What is the therapeutic strategy for hyperemesis
gravidarum?
The first step in the treatment of hyperemesis gravidarum is hydration.
Prolonged loss of gastric contents results in a hypochloremic metabolic
alkalosis. Intravenous hydration is needed early in the course of
this condition to replete intravascular volume and restore electrolyte
levels. If the patient is otherwise healthy, IV fluid can be given
rapidly. Because of the risk of Wernicke's encephalopathy, it is
essential to administer thiamine 100 mg IV prior to giving dextrose.

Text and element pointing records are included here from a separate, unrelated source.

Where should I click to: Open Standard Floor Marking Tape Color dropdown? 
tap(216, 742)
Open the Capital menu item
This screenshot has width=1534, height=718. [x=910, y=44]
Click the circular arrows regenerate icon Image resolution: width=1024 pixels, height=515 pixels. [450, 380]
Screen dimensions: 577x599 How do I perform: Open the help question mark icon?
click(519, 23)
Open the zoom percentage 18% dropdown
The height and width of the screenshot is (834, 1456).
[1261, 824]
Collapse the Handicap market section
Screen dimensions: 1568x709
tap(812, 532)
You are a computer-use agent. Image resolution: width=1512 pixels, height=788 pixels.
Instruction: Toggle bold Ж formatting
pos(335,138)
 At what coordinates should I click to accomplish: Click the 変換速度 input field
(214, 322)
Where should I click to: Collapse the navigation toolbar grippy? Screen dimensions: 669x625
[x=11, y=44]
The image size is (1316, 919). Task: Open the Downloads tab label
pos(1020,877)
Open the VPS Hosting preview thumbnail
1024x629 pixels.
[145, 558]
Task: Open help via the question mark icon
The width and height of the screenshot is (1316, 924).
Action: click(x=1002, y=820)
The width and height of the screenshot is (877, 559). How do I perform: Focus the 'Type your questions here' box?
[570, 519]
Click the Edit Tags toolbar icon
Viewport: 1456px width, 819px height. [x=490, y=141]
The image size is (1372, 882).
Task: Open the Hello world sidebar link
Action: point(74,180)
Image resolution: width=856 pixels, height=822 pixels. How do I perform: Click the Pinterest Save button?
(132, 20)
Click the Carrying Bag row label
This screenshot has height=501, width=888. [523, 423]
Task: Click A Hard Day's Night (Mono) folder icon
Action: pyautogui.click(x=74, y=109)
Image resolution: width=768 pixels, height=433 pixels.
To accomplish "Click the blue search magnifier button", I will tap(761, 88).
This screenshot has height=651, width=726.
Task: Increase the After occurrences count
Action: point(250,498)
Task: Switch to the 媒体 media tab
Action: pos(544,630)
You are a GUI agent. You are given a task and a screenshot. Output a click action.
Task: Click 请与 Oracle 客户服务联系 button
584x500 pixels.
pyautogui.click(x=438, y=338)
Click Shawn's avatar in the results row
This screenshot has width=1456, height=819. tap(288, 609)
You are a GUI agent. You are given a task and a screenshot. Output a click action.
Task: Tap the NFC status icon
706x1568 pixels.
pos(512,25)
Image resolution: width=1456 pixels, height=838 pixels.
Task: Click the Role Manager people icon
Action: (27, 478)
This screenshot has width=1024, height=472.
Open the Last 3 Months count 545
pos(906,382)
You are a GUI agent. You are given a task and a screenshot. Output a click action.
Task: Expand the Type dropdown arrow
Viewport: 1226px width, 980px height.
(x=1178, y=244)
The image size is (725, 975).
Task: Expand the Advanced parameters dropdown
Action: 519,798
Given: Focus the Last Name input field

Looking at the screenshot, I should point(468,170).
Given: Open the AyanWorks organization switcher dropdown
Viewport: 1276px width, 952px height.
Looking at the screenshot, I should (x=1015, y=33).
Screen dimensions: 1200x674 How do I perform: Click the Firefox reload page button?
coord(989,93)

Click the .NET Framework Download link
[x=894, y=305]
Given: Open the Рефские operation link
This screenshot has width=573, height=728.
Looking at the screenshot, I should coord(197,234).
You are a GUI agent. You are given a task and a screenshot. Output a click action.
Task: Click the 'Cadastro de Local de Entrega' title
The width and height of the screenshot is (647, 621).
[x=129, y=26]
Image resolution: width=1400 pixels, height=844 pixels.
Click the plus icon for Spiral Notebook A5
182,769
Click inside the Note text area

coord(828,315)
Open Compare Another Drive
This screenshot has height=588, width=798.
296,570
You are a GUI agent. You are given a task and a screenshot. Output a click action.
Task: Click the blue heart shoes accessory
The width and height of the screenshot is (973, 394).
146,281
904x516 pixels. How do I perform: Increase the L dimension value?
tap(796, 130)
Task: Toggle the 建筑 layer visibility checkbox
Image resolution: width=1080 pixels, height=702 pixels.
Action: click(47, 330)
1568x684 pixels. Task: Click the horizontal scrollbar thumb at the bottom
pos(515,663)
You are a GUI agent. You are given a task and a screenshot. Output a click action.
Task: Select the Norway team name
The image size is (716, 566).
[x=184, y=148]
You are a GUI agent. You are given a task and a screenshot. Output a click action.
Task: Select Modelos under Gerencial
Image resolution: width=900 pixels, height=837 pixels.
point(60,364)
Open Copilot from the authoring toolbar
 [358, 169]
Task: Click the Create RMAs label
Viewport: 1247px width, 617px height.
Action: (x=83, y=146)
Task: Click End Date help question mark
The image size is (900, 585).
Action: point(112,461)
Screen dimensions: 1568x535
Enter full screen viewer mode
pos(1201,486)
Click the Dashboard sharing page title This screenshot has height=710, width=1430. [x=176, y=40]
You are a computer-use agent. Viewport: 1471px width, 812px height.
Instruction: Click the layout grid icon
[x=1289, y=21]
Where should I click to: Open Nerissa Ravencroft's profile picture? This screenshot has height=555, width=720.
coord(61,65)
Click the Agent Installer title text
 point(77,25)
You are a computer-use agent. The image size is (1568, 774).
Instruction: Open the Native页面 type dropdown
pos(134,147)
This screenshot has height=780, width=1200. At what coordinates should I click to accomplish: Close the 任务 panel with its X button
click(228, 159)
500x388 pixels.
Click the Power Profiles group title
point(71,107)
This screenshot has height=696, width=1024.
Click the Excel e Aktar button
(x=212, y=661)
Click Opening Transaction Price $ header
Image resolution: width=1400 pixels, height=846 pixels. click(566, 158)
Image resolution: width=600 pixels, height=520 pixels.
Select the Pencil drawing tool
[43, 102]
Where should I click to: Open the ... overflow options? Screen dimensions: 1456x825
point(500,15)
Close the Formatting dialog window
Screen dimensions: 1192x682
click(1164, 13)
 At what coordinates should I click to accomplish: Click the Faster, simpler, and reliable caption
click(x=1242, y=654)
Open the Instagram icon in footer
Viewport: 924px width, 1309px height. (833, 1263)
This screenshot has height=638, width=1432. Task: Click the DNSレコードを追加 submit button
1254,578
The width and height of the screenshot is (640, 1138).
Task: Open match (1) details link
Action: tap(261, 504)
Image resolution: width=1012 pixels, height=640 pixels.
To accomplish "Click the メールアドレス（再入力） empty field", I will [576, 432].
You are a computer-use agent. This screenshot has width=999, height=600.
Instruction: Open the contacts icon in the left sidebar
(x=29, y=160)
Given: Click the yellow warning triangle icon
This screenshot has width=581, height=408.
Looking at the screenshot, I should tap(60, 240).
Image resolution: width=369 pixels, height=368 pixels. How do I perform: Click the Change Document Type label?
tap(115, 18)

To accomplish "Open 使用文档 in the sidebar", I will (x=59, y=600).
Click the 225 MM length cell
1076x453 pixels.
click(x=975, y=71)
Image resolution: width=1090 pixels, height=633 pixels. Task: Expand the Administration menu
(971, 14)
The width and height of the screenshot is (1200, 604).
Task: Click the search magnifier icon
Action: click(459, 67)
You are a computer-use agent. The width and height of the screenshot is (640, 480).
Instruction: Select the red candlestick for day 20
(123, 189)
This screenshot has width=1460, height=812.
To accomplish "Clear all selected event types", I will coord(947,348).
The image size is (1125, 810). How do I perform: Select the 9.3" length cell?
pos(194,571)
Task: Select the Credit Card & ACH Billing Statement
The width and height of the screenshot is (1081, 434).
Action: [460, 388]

After thiamine replacement, dextrose can be administered as 100
mg in 100 ml normal saline, infused over a 30-minute period. Ringer's
lactate, an isotonic solution that contains electrolytes, is also
given IV, initially at a wide-open rate, which is typically 350
ml/hour. After two liters have been infused, the rate can usually
be decreased to 200 ml/hr. After 24 hours of hydration, the rate
is adjusted to maintain fluid status, which will depend upon urine
output and other fluid losses. Many patients improve promptly after
rehydration and can be maintained on biweekly IV hydration as outpatients.
Sodium, potassium, and magnesium levels must be continuously monitored.
When checking calcium levels, it is essential to correct for the
low albumin that is common in pregnancy due to fluid shifts. A simple
formula is: True serum calcium level = 0.8 x (3.5 - albumin level)
+ measured serum calcium level. An ionized calcium level can be
obtained, but it requires a special laboratory test that may not
be readily available.
When oral hydration can be tolerated, it is best to begin with
small, frequent amounts of salty fluids such as homemade chicken
soup. Patients can then try crackers, noodles, and smooth natural
peanut butter. Preservatives and chemicals such as monosodium glutamate
must be avoided.
The use of ginger for hyperemesis gravidarum has been investigated.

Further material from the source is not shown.